Limelit by Ludwyg Music Review

Posted on May 18, 2010 by Eric Pollarine


Available at Amazon.com

    So when I listen to music I generally do it out of a need to write something and I generally do it out of another need to fill up the continual space between the silence of my day and the clicking of my keyboard, but it’s not normally music that I haven’t heard before, because I am getting old and the older we get the harder it seems to be to get into newer music. That’s why growing up kids is hard to do…because eventually you will find yourself at a club or a bar and hear a song that you really like, you’ll start to bob or nod your head a little and then it will hit you. From somewhere out of the corner of your eye you’ll see bright and fresh faced early twenty something’s that are just learning that “Yager Chasers” are the two deadliest words to have ever been combined in the English language. They will be mocking your prehistoric head movements and you will, I say the word will with emphatic surety; want to punch them in the face. And there isn’t a better new record to do so than Ludwyg’s Limelit. A self released EP, Limelit is a forward thinking proto noise electronic Goth experiment in sound, and if you’re wondering what that really means, well – I don’t know either I just put the words together so they sound pretty.

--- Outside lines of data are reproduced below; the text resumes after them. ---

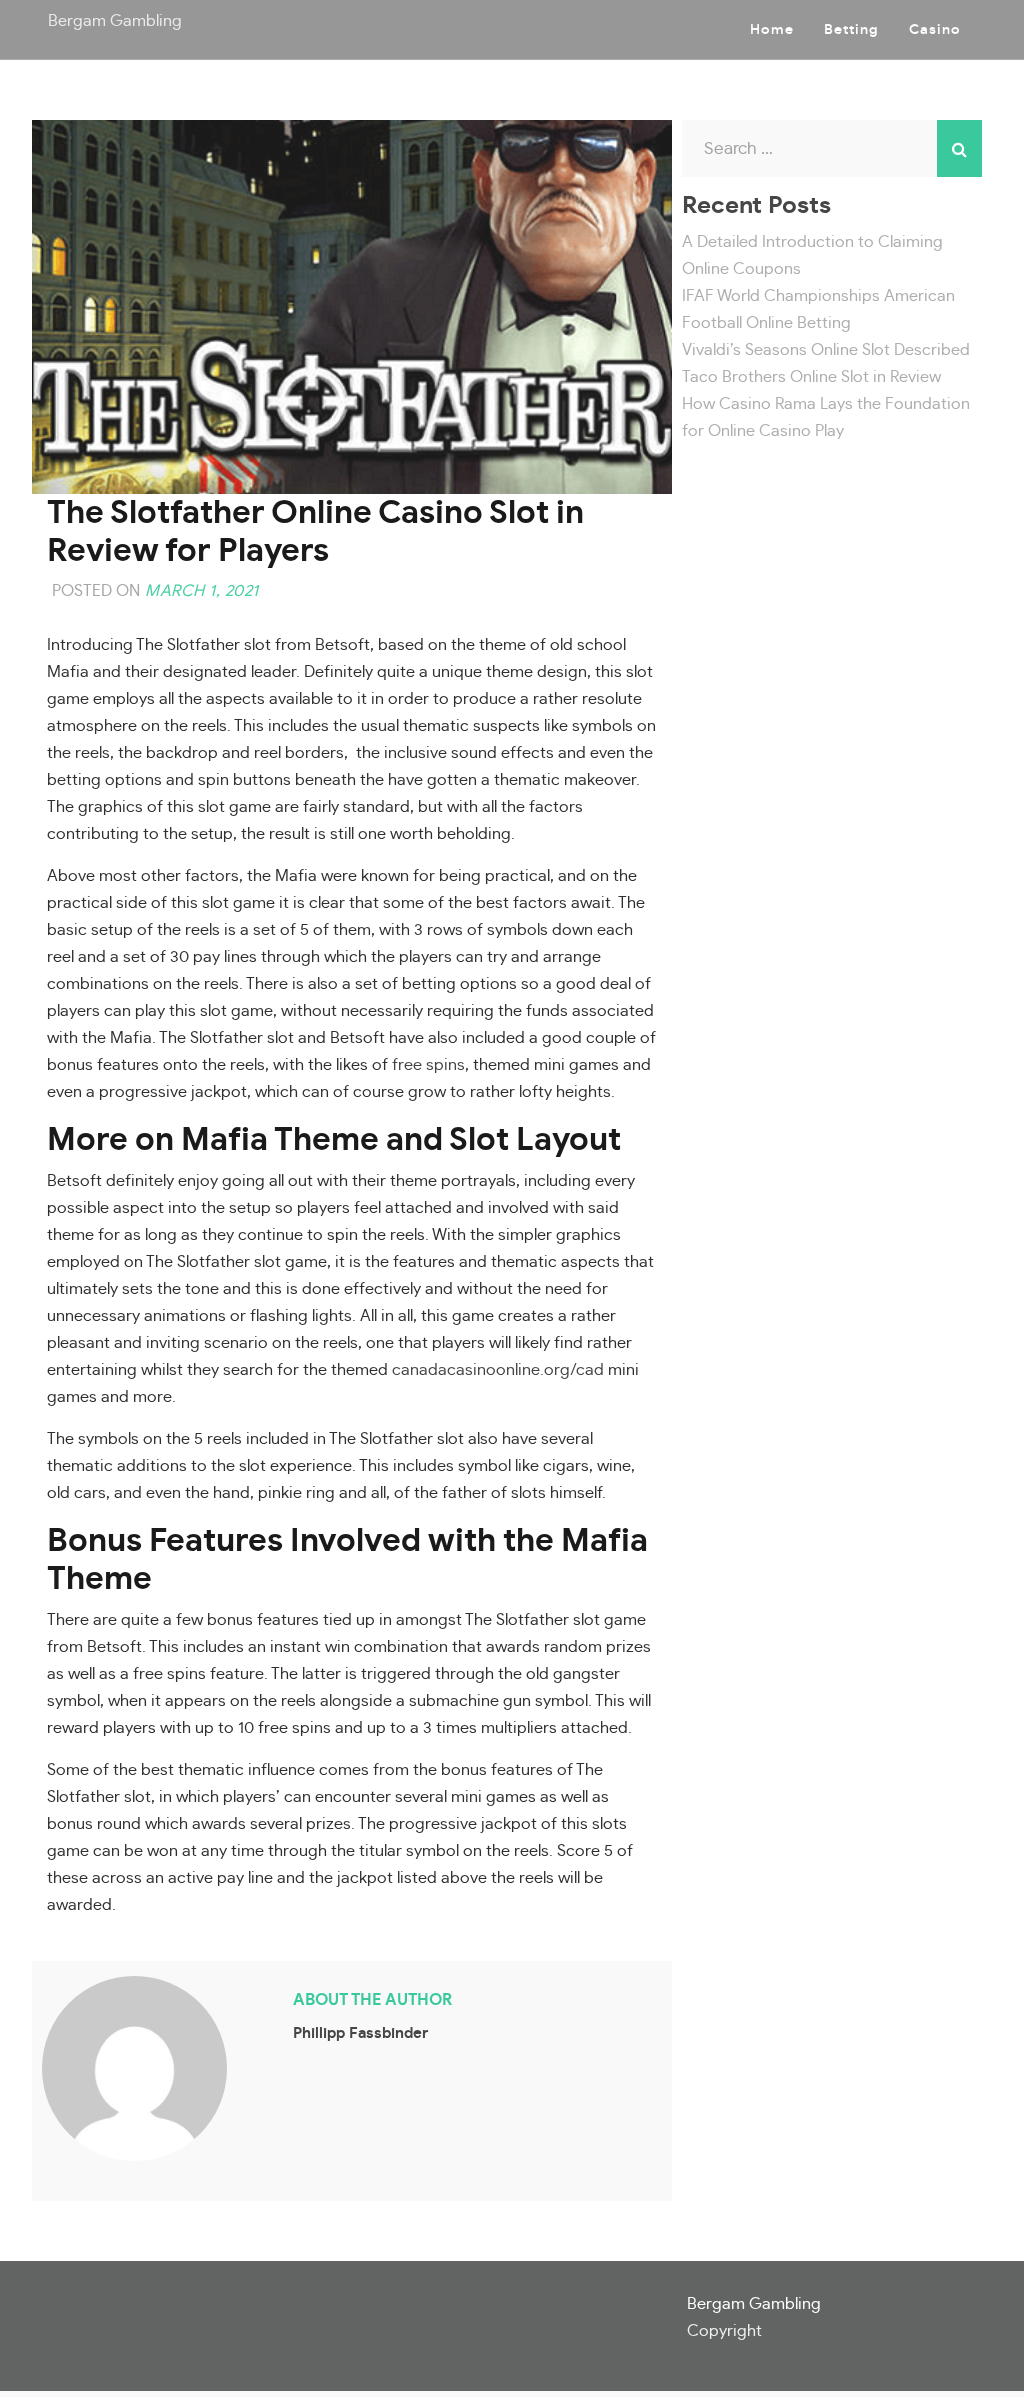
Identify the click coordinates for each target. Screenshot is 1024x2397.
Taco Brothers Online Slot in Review (811, 377)
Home (772, 30)
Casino (935, 30)
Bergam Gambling (115, 21)
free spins (428, 1065)
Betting (851, 30)
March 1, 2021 (202, 591)
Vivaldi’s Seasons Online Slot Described (826, 350)
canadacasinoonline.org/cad (498, 1370)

    No, it means that it takes splices of what I can tell are NIN, The Jesus and Mary Chain, Portishead, along with the finer and darker elements of trip hop and puts them into a cohesive and enjoyable mesh of sound.

    Stand out tracks are the stellar and fantastically catchy opening track “Phyction” which oozes a sort of industrial punk swagger and generously intelligent lyrics that would make most indie bands drop their jaws in horrified jealousy, linearly followed by the second track “Tears” a far more pop inspired production, made complete by aggressive yet harmonious analog synth lines-with the third track “Silent Serenade” coming in high on the list as well.

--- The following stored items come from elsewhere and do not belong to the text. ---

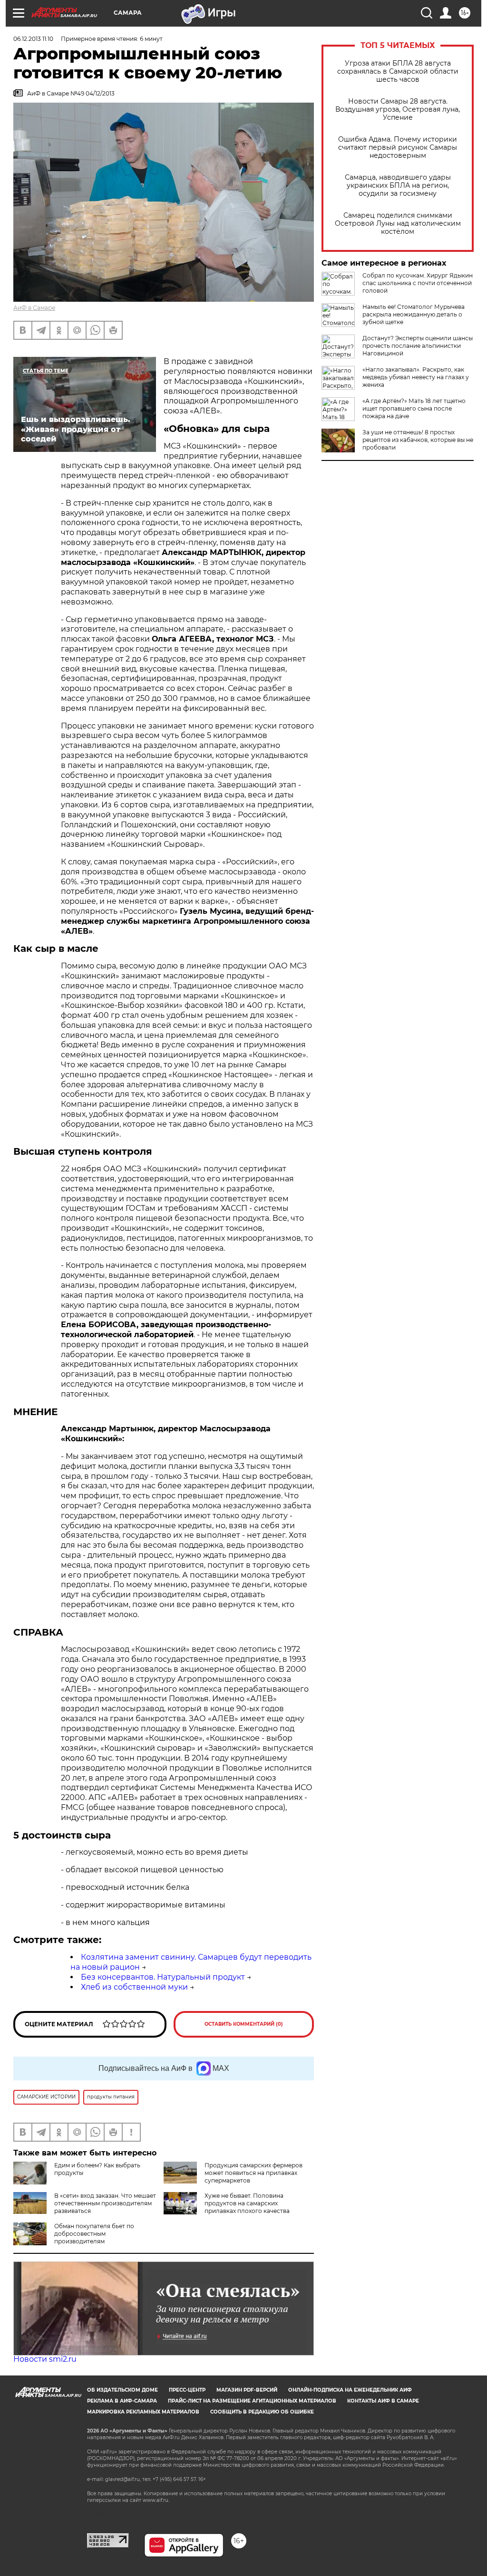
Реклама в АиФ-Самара (122, 2401)
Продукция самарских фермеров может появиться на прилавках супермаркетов (253, 2173)
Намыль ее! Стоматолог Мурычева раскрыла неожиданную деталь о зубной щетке (413, 314)
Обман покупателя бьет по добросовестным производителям (94, 2233)
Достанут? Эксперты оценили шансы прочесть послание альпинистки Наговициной (417, 346)
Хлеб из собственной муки (134, 1987)
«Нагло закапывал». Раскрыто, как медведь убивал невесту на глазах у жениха (415, 377)
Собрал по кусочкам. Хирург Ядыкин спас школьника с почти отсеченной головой (417, 283)
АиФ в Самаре (34, 307)
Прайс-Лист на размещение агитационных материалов (252, 2401)
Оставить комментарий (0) (244, 2024)
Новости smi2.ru (45, 2359)
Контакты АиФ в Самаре (383, 2401)
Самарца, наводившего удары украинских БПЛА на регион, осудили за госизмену (398, 185)
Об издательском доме (122, 2390)
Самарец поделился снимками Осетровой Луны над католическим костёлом (398, 223)
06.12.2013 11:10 (33, 38)
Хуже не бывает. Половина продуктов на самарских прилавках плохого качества (247, 2203)
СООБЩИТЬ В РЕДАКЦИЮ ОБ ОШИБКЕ (262, 2412)
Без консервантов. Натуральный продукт (163, 1977)
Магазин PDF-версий (246, 2390)
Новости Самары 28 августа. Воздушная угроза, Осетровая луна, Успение (397, 109)
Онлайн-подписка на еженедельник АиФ (350, 2390)
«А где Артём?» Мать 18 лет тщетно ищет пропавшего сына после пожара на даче (414, 408)
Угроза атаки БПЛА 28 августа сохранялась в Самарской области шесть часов (397, 71)
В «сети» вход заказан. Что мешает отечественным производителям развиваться (105, 2203)
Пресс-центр (187, 2390)
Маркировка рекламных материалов (143, 2412)
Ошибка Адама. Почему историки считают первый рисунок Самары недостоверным (397, 147)
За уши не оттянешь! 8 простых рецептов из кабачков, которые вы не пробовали (417, 440)
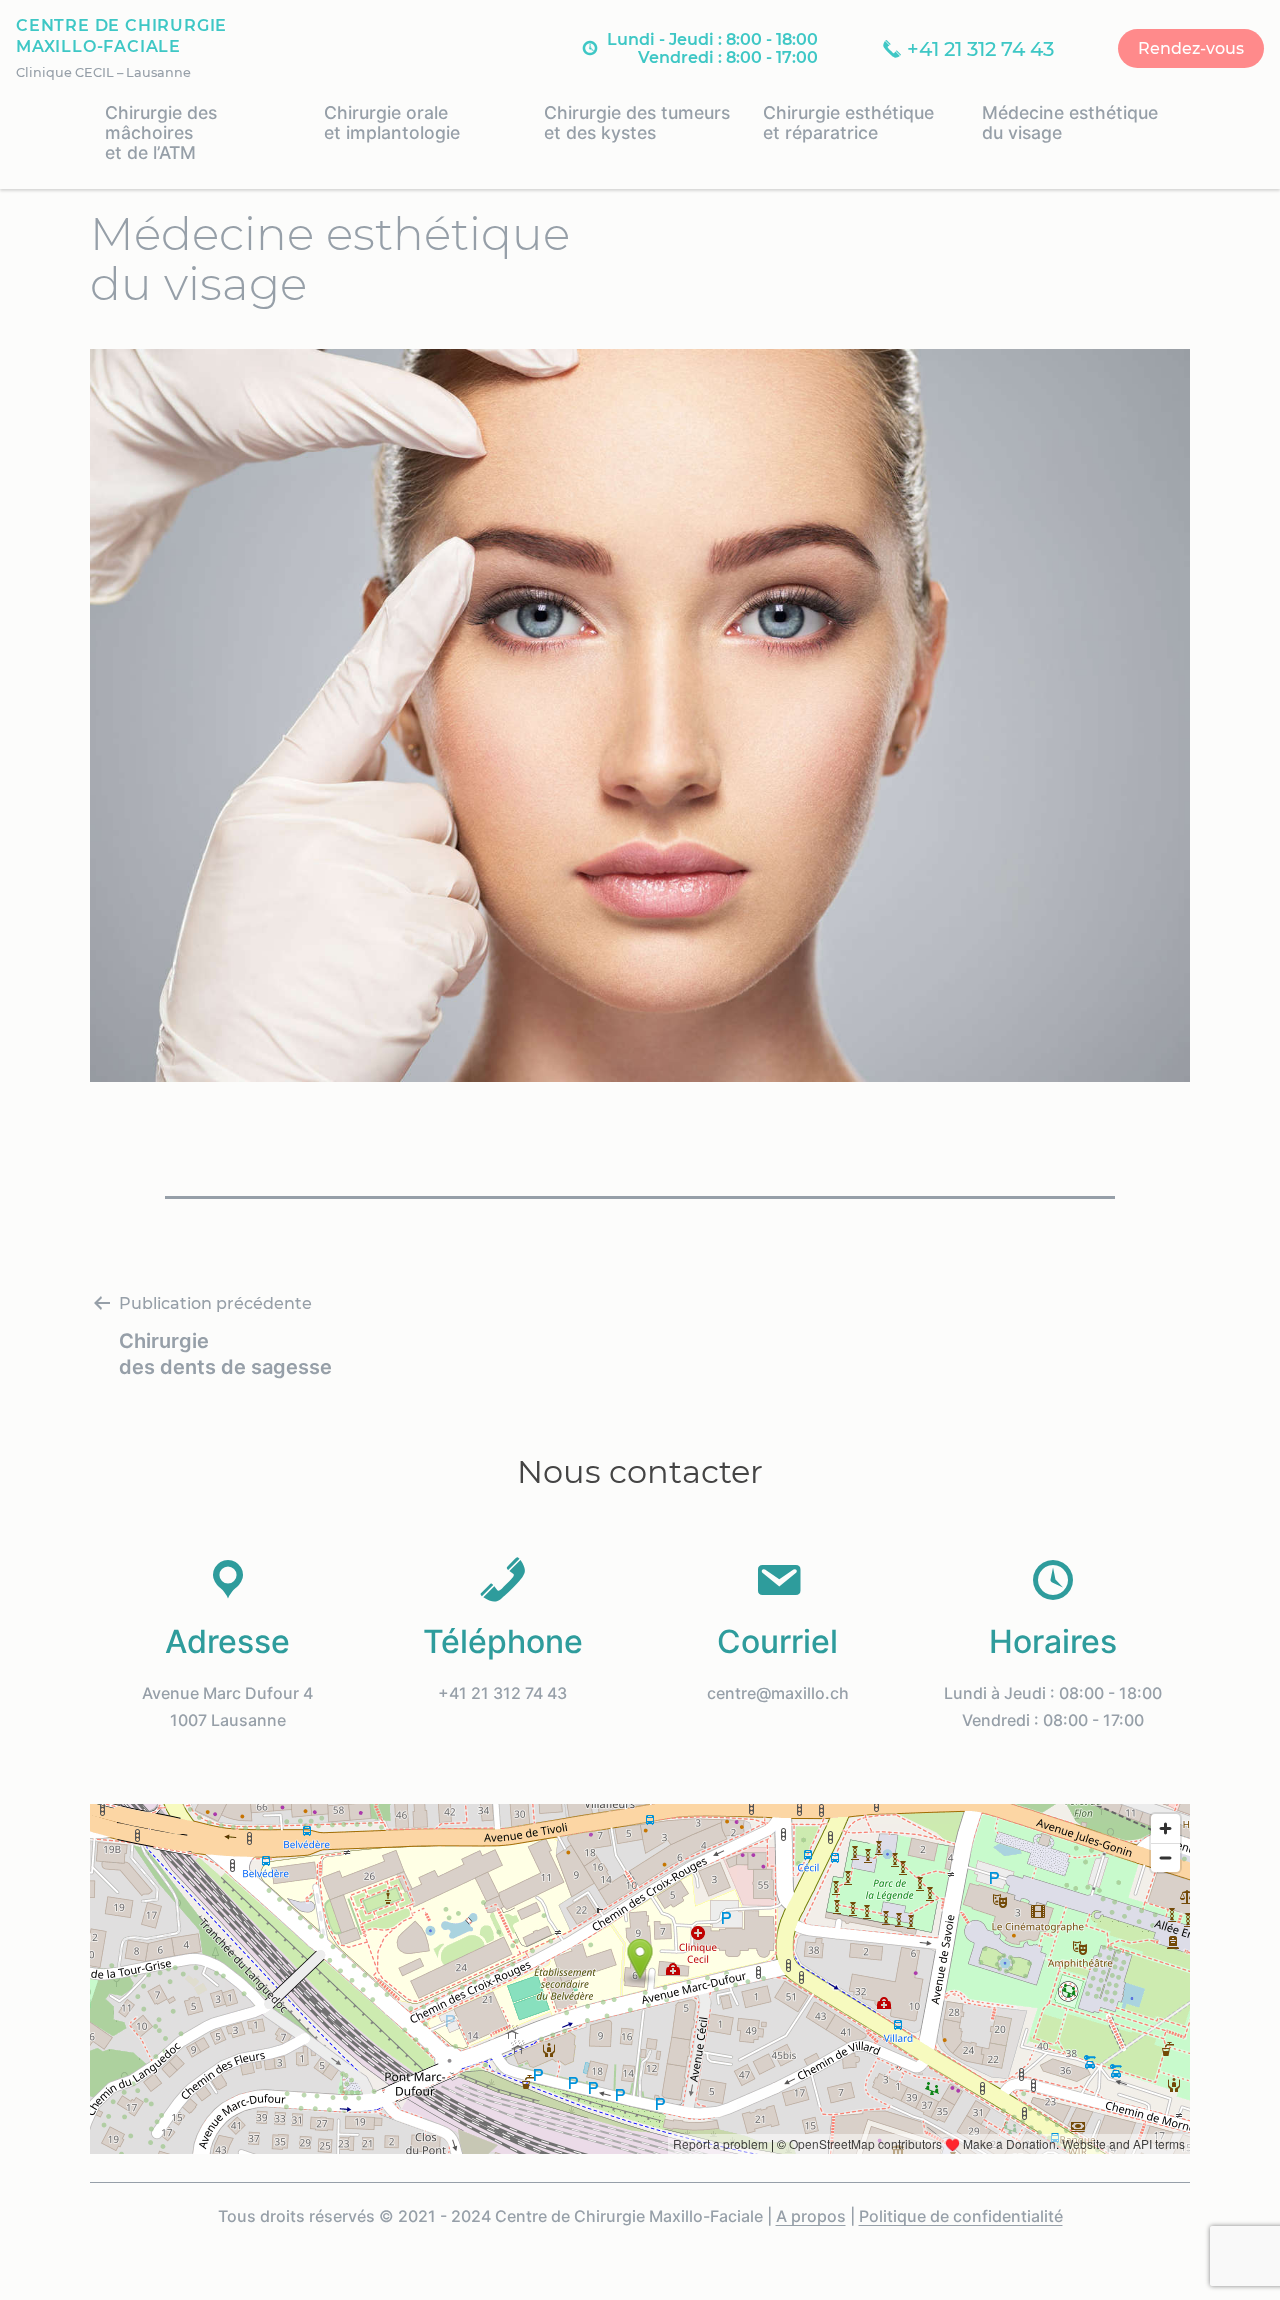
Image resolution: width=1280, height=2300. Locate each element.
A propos (811, 2216)
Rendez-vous (1191, 48)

    The thing that I find so appealing about the actual album as a whole is that it seems as if it is a logically linear piece of work. There are very few moments when I think, “hey that song shouldn’t be there- it has no point in being in this line up” or, “well, maybe that should have been a b-side sort of track.” It’s cohesive and fluent, even under the mask of samples and noise.

    It doesn’t hurt that I have known the main force behind Ludwyg, for a while, and it doesn’t hurt that Billy Ludwyg, who provides just about everything except live drums- which are handled with ease and style by drummer John Branham- on the album is a musician who I could actually sit down and have a drink with, and even with the recent success of holding down live opening slots for powerhouse alternative electronic acts such as VNV Nation, Nitzer Ebb, Apoptygma Berzerk and most recently the boorish Faith and the Muse, he still manages to keep that Midwestern, post industrial revolution, working class aggravated cool that  is so apparent on the album.

    Ludwyg may not be the best band I have ever heard, nor are they the first in the long and infinitely modern line of North East Ohio based Industrial bands, but they are one of the finest of the new generation of these bands. And Limelit they’re first EP is one that leaves you thinking “I wonder what they are going to do next?” Which is a true testament to what this band has to offer, the promise of longevity. Even to a musical dinosaur like me.

    The album is available on most major online retailers as well as the bands website.